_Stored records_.
[Start of section]

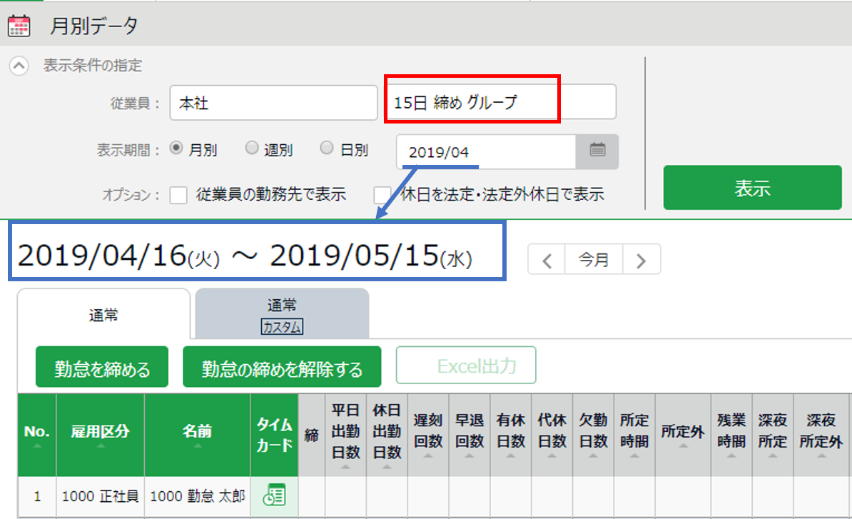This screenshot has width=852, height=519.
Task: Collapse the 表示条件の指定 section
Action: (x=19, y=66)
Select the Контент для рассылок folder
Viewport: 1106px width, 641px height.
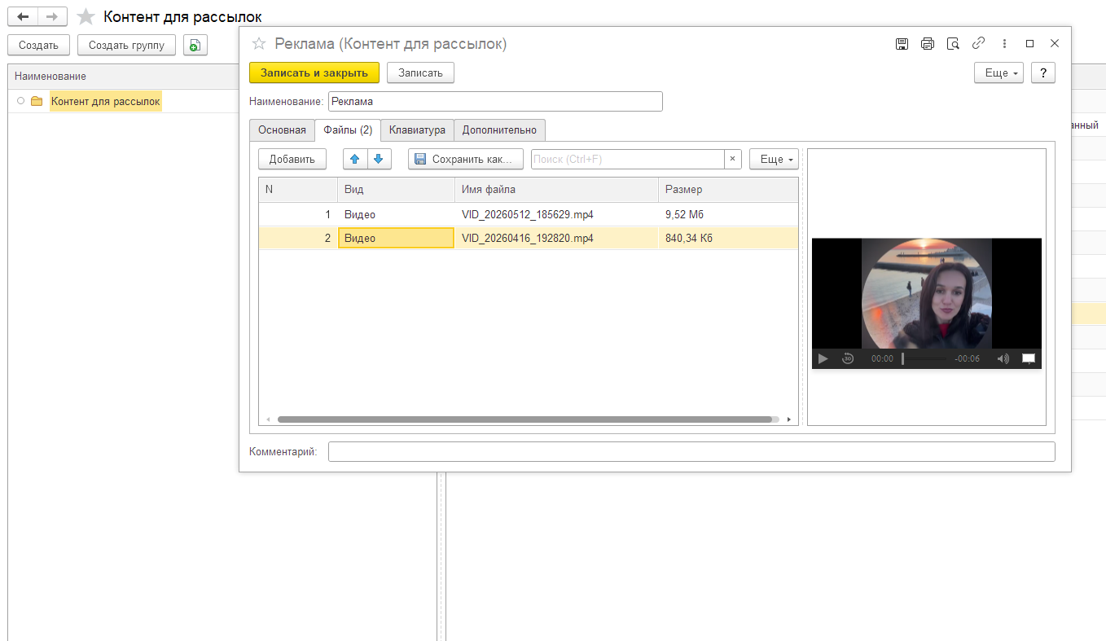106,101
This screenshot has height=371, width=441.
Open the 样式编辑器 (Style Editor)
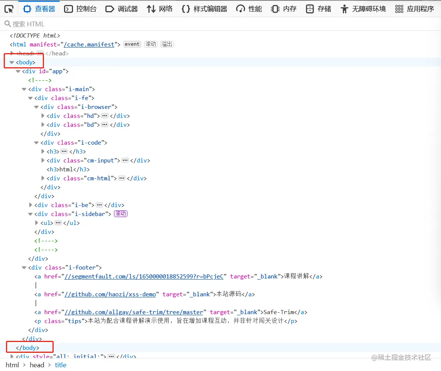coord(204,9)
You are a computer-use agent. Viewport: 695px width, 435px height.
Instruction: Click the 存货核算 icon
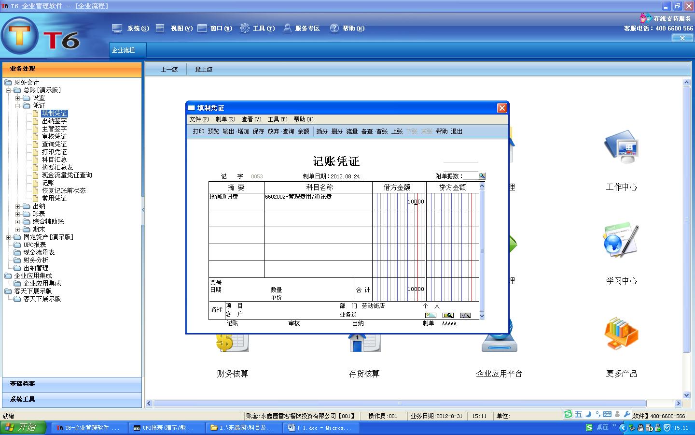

[End of section]
[Start of section]

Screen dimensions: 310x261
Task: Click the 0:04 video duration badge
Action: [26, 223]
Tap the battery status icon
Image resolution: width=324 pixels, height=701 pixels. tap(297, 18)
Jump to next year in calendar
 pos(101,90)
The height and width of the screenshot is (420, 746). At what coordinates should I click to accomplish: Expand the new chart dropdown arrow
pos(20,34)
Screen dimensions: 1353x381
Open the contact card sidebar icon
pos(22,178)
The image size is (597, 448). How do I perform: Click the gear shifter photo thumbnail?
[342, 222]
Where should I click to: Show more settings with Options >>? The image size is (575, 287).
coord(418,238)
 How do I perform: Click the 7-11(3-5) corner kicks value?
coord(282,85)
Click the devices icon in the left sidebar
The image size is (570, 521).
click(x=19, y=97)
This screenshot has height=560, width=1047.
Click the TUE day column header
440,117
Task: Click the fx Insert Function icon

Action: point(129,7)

[End of section]
[Start of section]

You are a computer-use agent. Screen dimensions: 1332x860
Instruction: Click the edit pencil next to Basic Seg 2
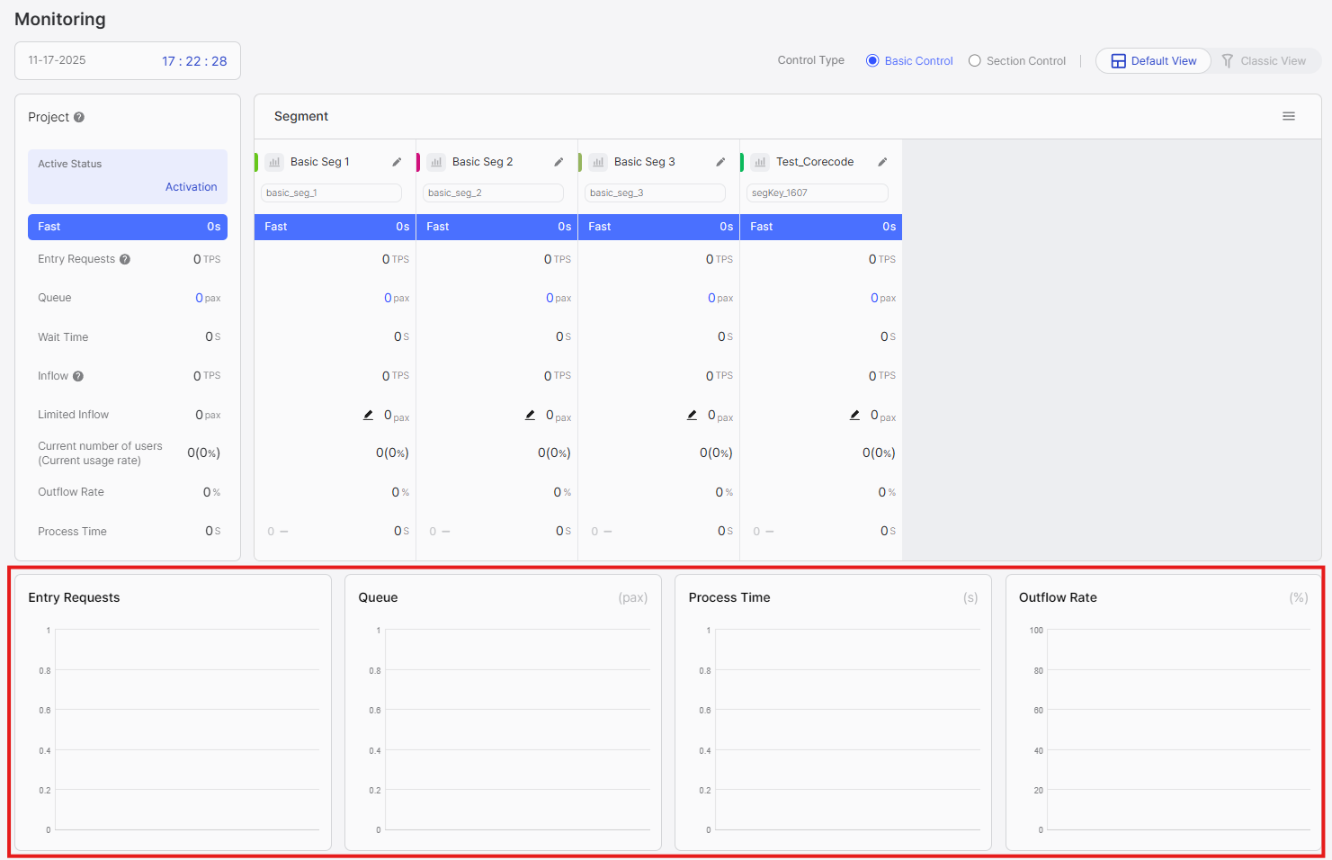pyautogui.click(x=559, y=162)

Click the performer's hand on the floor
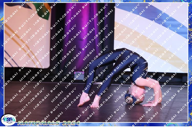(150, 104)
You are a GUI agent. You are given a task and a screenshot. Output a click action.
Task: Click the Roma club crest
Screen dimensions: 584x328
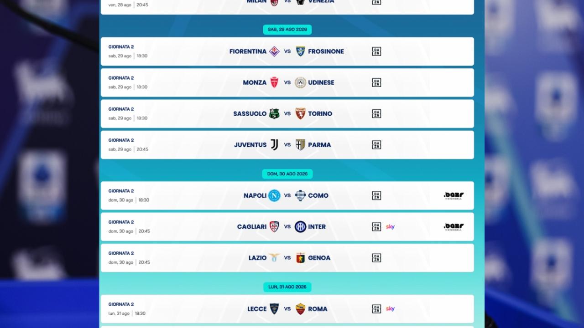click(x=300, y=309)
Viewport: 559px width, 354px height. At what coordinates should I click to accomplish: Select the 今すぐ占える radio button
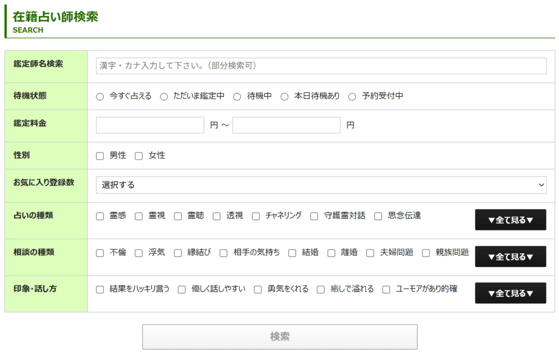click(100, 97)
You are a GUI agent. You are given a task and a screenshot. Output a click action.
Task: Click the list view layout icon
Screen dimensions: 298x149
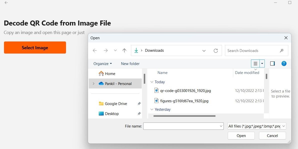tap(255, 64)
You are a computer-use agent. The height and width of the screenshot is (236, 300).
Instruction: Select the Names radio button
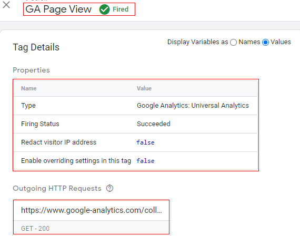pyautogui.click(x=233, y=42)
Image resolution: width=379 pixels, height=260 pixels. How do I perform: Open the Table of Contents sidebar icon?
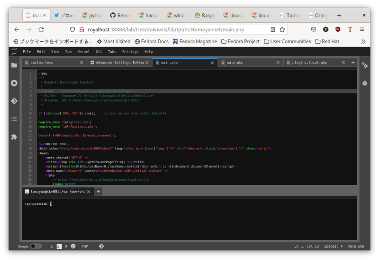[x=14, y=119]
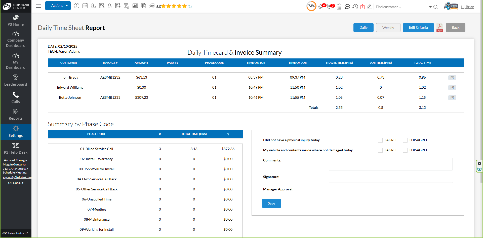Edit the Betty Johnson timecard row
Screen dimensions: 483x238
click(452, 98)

[End of section]

_What needs to be done_. Print exactly the lines above that run from the one with "Viewport: 1106px width, 641px height." down to the one with "Instruction: Click the 存货核算 icon", and omit the pictures.

_Response to the task_.
Viewport: 1106px width, 641px height.
106,101
This screenshot has height=371, width=441.
Open the 样式编辑器 (Style Editor)
coord(204,9)
You are a computer-use agent. Viewport: 695px width, 435px height.
Instruction: Click the 存货核算 icon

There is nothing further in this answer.